Foreman DB Slowness — Summary
Database: 56 GB PostgreSQL 17 on foreman-salt-control-pg17-admin.redacted
Root Causes
hosts table seq scans — 6.3M full table scans despite having 13 indexes. The planner isn’t using them, likely due to queries filtering on unindexed column combinations. This is the most probable cause of slowness.
Data bloat — Several tables have never been purged:
logs: 16 GB / 117M rows
audits: 12 GB / 28.7M rows
taxable_taxonomies: 9.7 GB / 57.9M rows
reports: 6.3 GB (5.8 GB is TOAST/report body content)
sessions: 1.5 GB / 3.9M stale sessions
229 idle connections from Foreman holding persistent PG backends open.
What’s Healthy
Cache hit ratio is 99.89% (good)
Autovacuum is running, dead tuple counts are low
No lock contention or long-running queries at time of check
CREATE INDEX CONCURRENTLY index_hosts_on_lower_name_and_type ON hosts (type, lower(name));
Why: Foreman queries the hosts table using WHERE type = $1 AND LOWER(name) = '...' on every host checkin/task. The existing index_hosts_on_name is on name (case-sensitive), but the application queries use LOWER(name), so PostgreSQL couldn’t use the index and performed a full table scan every time. With 70K hosts and 34K+ concurrent task jobs, this resulted in millions of sequential scans.
Result:
Before: 20ms average per query, 6.3M sequential scans on the hosts table
After: 0.096ms per query (200x improvement), planner now uses the new index
2,580 index scans recorded within minutes of creation
So everything does actually load faster now. Our All Hosts page, the host page itself. No change in the new jobs UI though. Same issue.
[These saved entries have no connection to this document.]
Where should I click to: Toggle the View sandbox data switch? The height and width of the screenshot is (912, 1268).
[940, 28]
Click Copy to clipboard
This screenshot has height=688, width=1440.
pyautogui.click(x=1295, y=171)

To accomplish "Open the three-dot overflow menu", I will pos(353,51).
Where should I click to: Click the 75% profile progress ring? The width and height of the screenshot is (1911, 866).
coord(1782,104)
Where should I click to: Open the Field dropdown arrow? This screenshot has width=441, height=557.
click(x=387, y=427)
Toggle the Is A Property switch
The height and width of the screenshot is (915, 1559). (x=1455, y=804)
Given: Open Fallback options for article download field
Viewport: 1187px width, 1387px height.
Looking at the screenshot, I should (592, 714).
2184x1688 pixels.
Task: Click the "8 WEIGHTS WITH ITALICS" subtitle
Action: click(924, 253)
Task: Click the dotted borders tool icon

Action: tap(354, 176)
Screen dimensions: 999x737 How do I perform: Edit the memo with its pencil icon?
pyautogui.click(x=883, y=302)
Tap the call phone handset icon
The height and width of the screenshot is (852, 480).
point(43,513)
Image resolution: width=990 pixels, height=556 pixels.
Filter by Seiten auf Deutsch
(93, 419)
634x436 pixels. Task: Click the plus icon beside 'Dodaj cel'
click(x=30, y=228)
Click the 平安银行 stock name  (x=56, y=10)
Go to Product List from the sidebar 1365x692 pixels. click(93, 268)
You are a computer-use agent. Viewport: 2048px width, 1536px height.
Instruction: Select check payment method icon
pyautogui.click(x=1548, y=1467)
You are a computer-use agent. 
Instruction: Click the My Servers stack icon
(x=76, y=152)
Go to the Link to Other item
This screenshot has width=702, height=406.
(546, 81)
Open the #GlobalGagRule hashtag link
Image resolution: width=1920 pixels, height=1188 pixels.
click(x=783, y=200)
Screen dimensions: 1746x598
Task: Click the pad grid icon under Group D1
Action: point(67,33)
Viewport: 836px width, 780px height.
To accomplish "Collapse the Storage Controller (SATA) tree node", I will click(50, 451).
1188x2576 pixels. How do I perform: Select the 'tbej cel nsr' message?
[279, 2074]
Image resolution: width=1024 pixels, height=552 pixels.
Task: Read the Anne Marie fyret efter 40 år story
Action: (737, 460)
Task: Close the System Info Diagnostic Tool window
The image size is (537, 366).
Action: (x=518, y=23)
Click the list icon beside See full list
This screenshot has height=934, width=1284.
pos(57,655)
More information. The page seems to load somewhat normally immediately after kicking off a job. You still have to wait 4-6 mins, but it does eventually load and the hosts also load. However, if you attempt to refresh the page, or go from legacy back to new ui, that is where the hosts just never seem to load.
Hi Jeff. Can I ask you if you’re comparing between different releases or are you using the same release and changing “live” between legacy and “new”? If so, can you tell me how so I can reproduce it?
Thank you so much for replying. Not comparing between different releases, we are running all latest in our prod env (70,000 minions). Just switching between Legacy and New.
I will try to get some more data points for you. I will try running:
100 host job
1000 host job
10,000 host job
We can see if they exponentially get longer to load.
100 hosts = 1-2 second load times for both the page, and the hosts list.
1000 hosts = 2-4 seconds load times for the page, 1-2 second load time for the hosts list.
30,000 hosts = fail
I’ll try to run 10,000 - It does seem there might be some threshold it hits and then fails.
I tried to look up where that query exactly happens to see where that happens but I couldn’t find it. I had hoped to find out if this was a regression in the Ruby code. Anyone has more luck than I did?
Now I also wonder if this is a pattern we have in other places: query on a field that has an index, but is lowered at runtime. Worse, it may also fail some validations if we rely on database-level unique indexes.
One thing I can tell you is that when the jobs page get stuck loading, anything related to Hosts gets backed up and slow. You cannot even load the All Hosts page (set to 25) if youre waiting for the job page to load.